Scientific classification
- Kingdom: Animalia
- Phylum: Arthropoda
- Clade: Pancrustacea
- Class: Insecta
- Order: Odonata
- Suborder: Zygoptera
- Family: Lestoideidae
- Genus: Diphlebia
- Species: D. nymphoides
- Binomial name: Diphlebia nymphoides Tillyard, 1912

= Diphlebia nymphoides =

- Authority: Tillyard, 1912
- Conservation status: LC

Species of damselfly

Diphlebia nymphoides is a species of Australian damselfly in the family Lestoideidae,
commonly known as an arrowhead rockmaster.
It is endemic to eastern Australia, where it inhabits streams and rivers.
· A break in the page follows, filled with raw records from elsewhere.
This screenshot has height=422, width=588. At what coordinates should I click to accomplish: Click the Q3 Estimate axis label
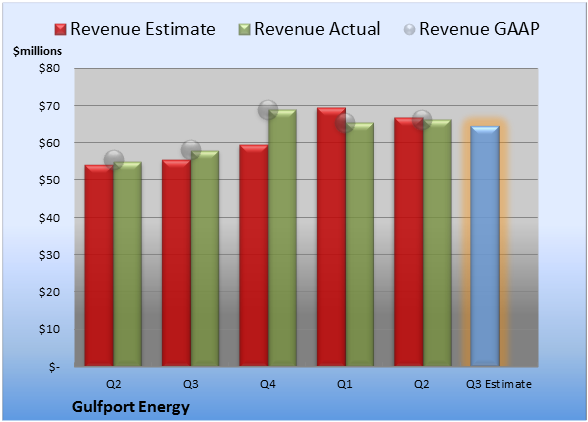tap(499, 384)
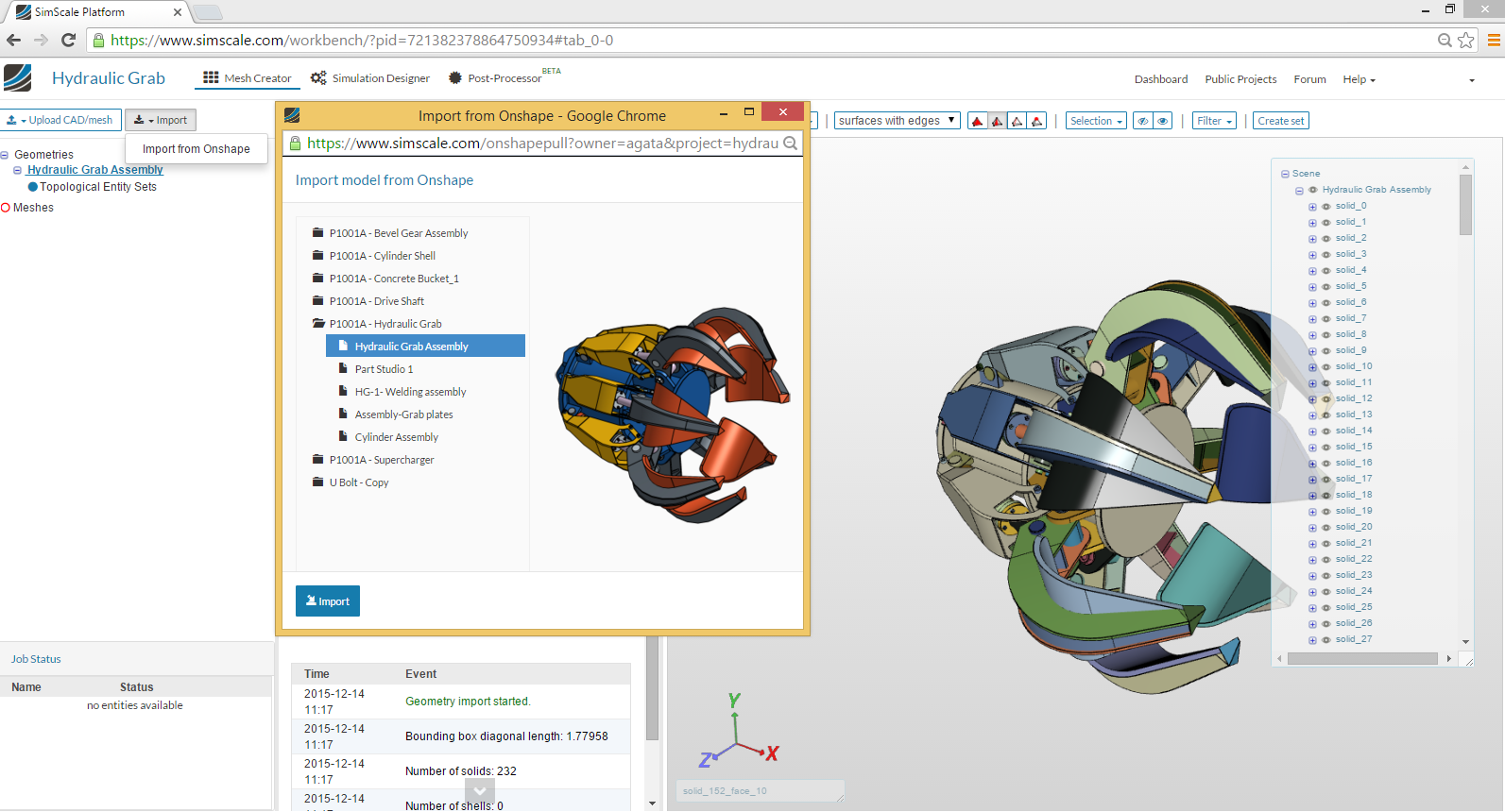Click the Create set button
This screenshot has width=1505, height=812.
point(1280,121)
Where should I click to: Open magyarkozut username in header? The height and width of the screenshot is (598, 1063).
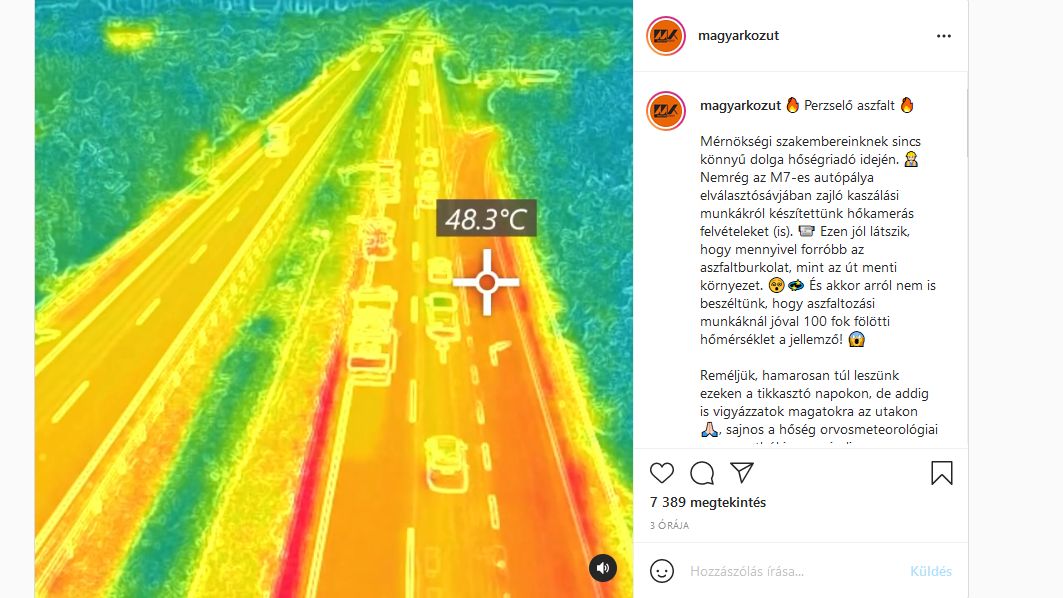click(738, 36)
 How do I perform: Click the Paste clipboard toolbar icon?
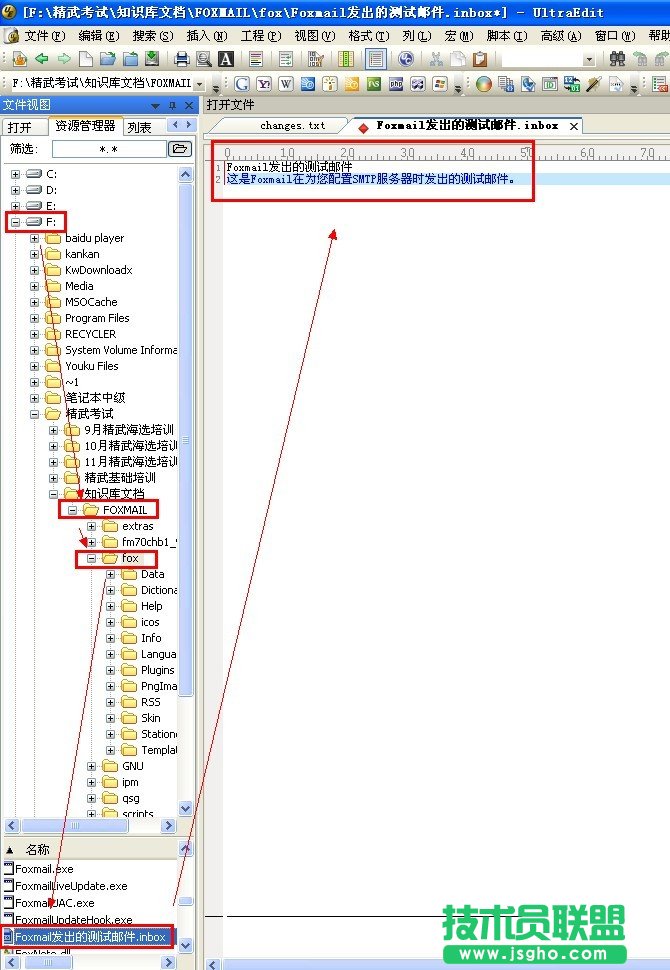[480, 60]
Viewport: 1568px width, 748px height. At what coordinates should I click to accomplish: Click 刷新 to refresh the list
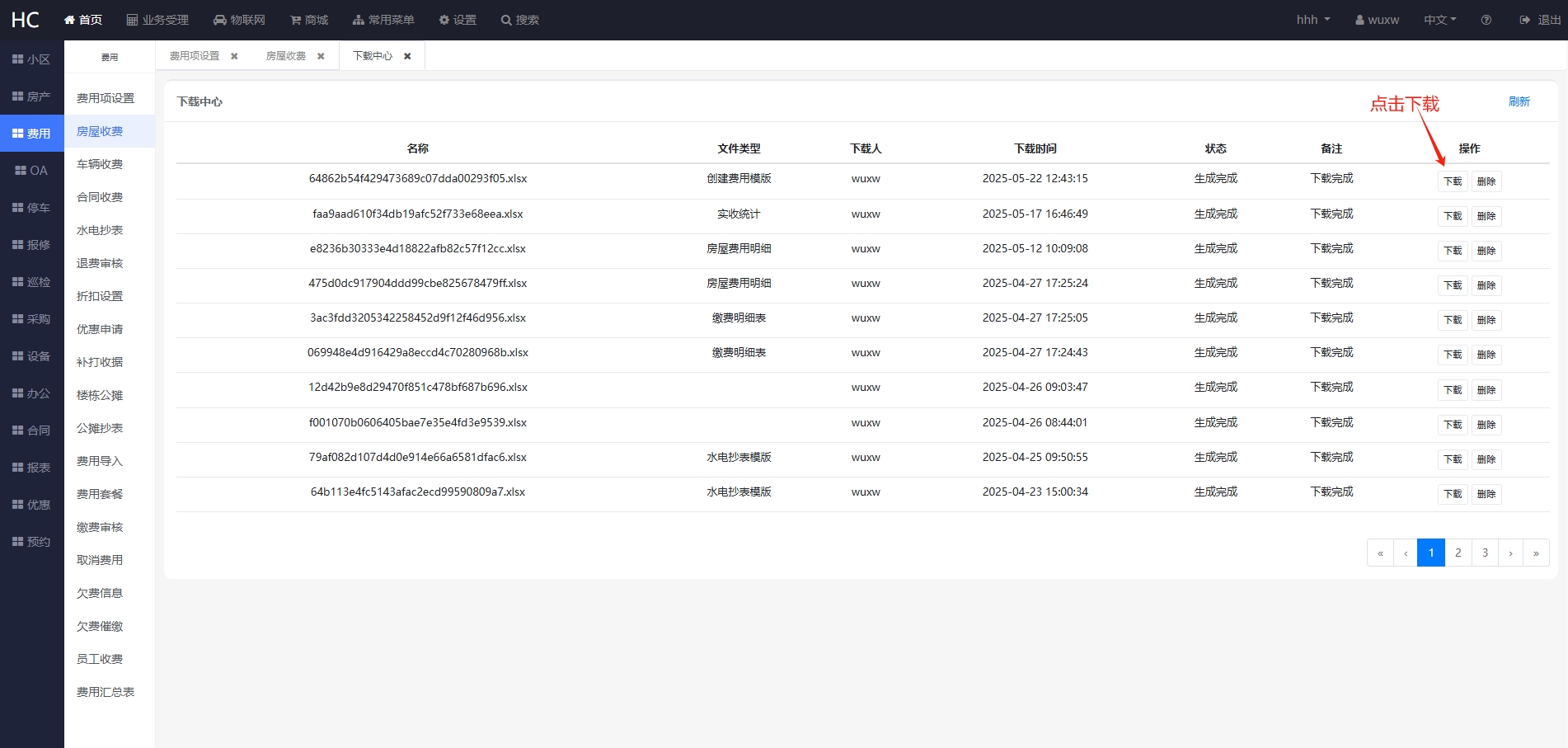(x=1519, y=101)
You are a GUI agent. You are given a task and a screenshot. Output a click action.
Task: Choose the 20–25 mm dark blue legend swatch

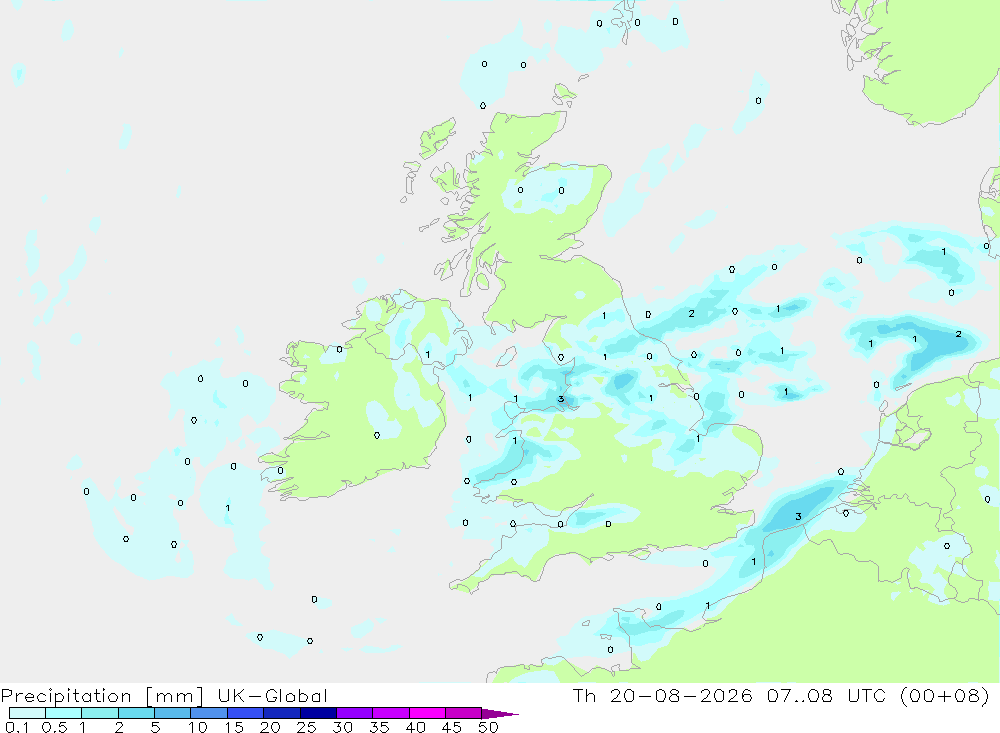click(x=281, y=713)
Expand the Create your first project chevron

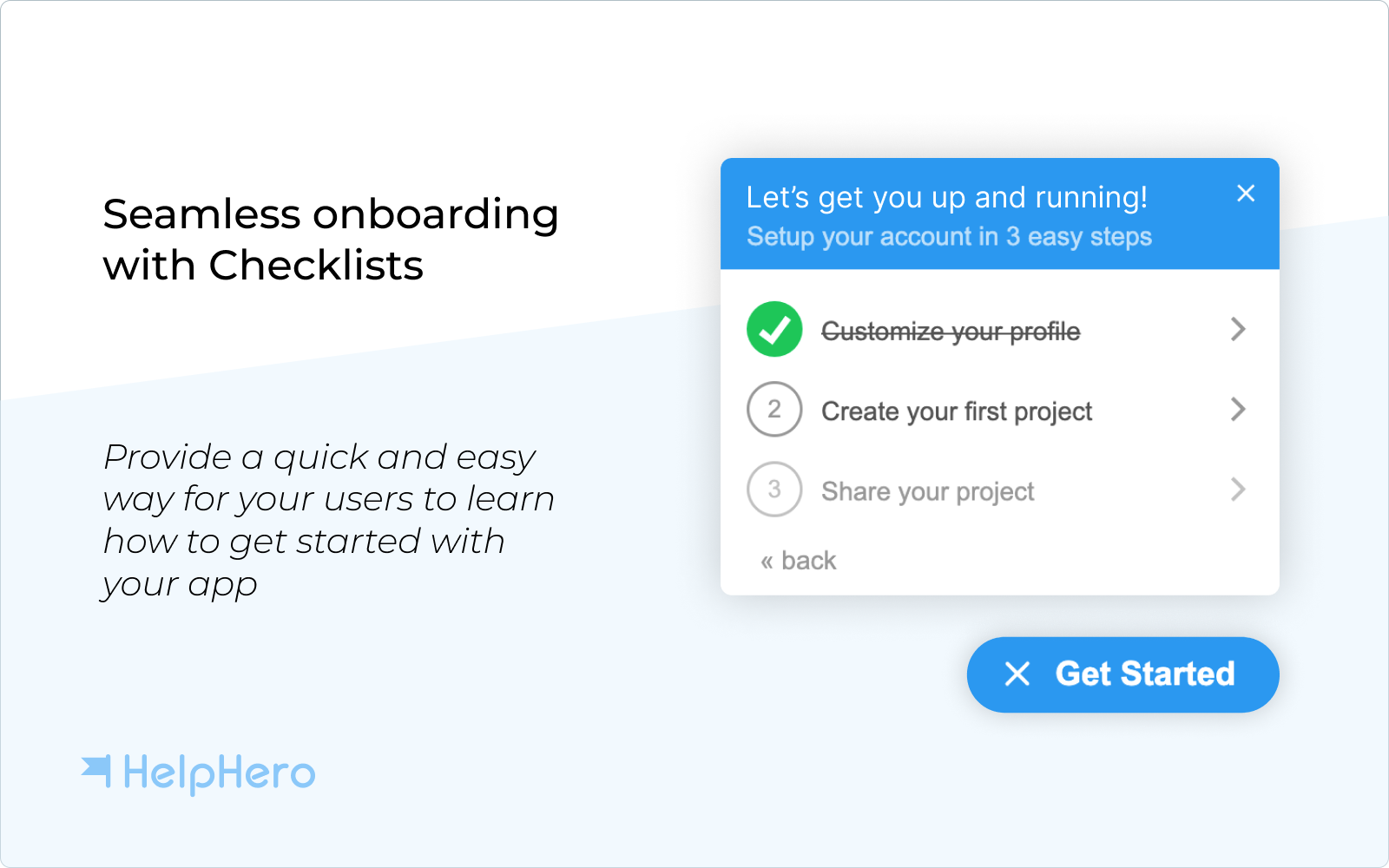point(1238,409)
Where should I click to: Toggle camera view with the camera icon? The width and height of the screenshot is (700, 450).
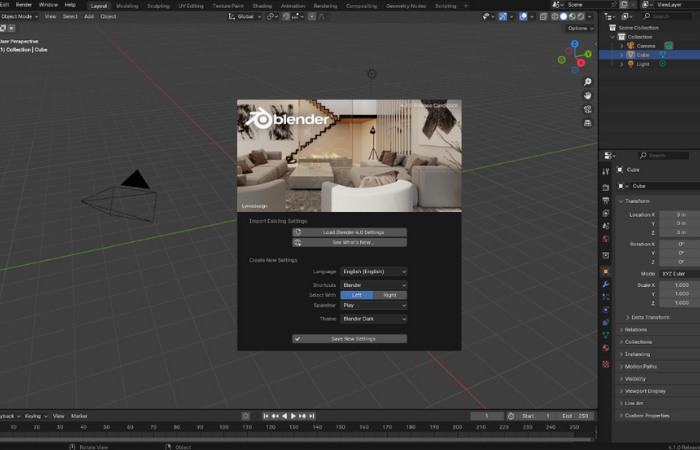point(587,109)
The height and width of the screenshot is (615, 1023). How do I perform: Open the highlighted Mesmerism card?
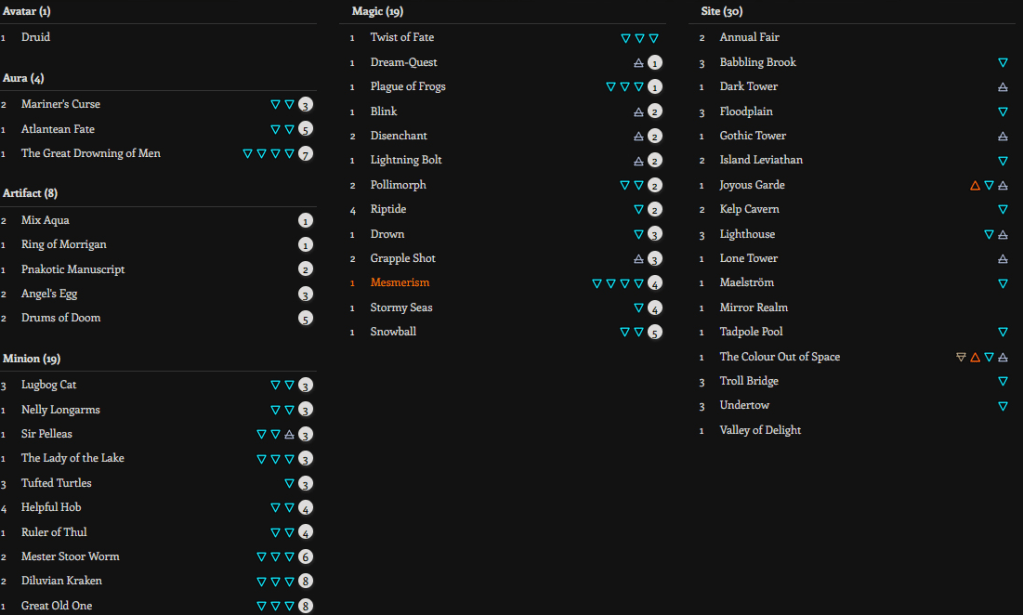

Diphlebia nymphoides is a large, solid-looking damselfly; the adult male is a brilliant blue colour with a black and blue striped tail, while the female has a more muted colouring. It sits with its lightly tinted wings spread out.

==Etymology==
The genus name Diphlebia is derived from the Greek δίς (dis, "twice" or "double") and φλέψ (phleps, "vein"), likely referring to distinctive wing venation.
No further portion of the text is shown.